On February 25, SSA announced it was closing the Office of Civil Rights and Equal Opportunity (OCREO) and transferring its functions to other agency components. OCREO was responsible for directing SSA's equal employment opportunity and civil rights programs.

On February 28, SSA announced it was reducing its regional offices from 10 to four and the number of deputy-commissioner-level components to seven. (SSA had about 12 such components in January.)

Staffing

On February 27, SSA announced it would soon implement "significant workforce reductions" in offices that "perform functions not mandated by statute." SSA said it may reassign certain employees to mission-critical positions (e.g., field offices) and would offer voluntary separation incentives.

On February 28, SSA announced a "staffing target of 50,000, down from the current level of approximately 57,000 employees." This target is approximately the same level of full-time permanent staff SSA had in 1970. SSA said additional reductions "will come from reduction-in-force (RIF) actions."

On March 3, SSA announced $550 million in savings from freezing hiring and reducing overtime.

Offices

On March 3, SSA announced over 60 lease terminations for $4 million in annual rent savings, stating "Most sites are co-located; others are non-public facing, consolidations, or preplanned closings."

On March 7, SSA posted a spreadsheet of 64 leases it is working to terminate, most of which appear to be for hearing permanent remote sites (PRSs) co-located with other SSA offices.
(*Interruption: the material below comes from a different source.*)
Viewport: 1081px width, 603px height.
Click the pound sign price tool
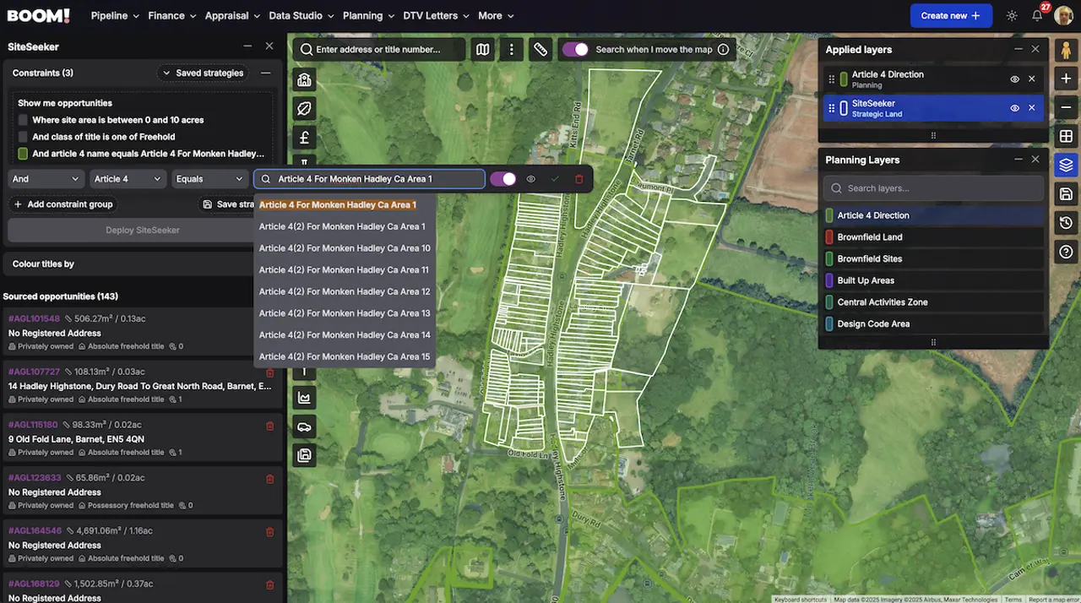(305, 138)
DOGE's "Savings" page lists certain SSA offices but does not specify the address, office type (e.g., field office, PRS) or, for co-located offices, whether the listing applies to some or all SSA offices at the site. Lawmakers should contact SSA directly for information on the type and status of SSA offices in their districts or states (see also SSA's address lists, geospatial map, Office Locator, and Hearing Office Locator).

Similar Restructuring Efforts During the 1980s

In 1982, President Ronald Reagan established the President's Private Sector Survey on Cost Control, also called the Grace Commission. In 1984, the commission made various recommendations concerning SSA, including certain productivity improvements equal to 17,791 full-time equivalents (FTEs) and a reduction in the number of field offices from 1,343 to about 500.

In 1985, SSA announced a plan to reduce its workforce by about 17,000 FTEs over six years. (This figure was negotiated down from the Reagan Administration's directive of nearly 19,000 FTEs over three years.) SSA also announced a project to review its need for offices and later offered headquarters staff the opportunity to work in field offices. In response, lawmakers had SSA submit periodic reports on its service delivery and tasked the General Accounting Office (GAO; now the Government Accountability Office) with reporting on SSA's plan. GAO found that SSA reduced its workforce by 21% (or about 17,000 FTEs) and saved about $1.9 billion in personnel expenses between FY1985 and FY1990. It also found the number of field offices changed "very little" during this period and SSA's key performance indicators showed "mixed results."

Considerations for Congress

Congress may wish to consider obtaining more information on the nature, scope, or status of SSA's announced changes. For example, lawmakers could hold hearings, submit letters seeking clarifying information, or require SSA to provide reports. Congress could also request that GAO study the implementation of the changes in the context of SSA's cost efficiency or service delivery. Moreover, lawmakers could enact notification, reporting, or other requirements concerning SSA office closures, reorganizations, or other internal-agency actions. Lastly, lawmakers could enact legislation to codify, modify, or undo the changes.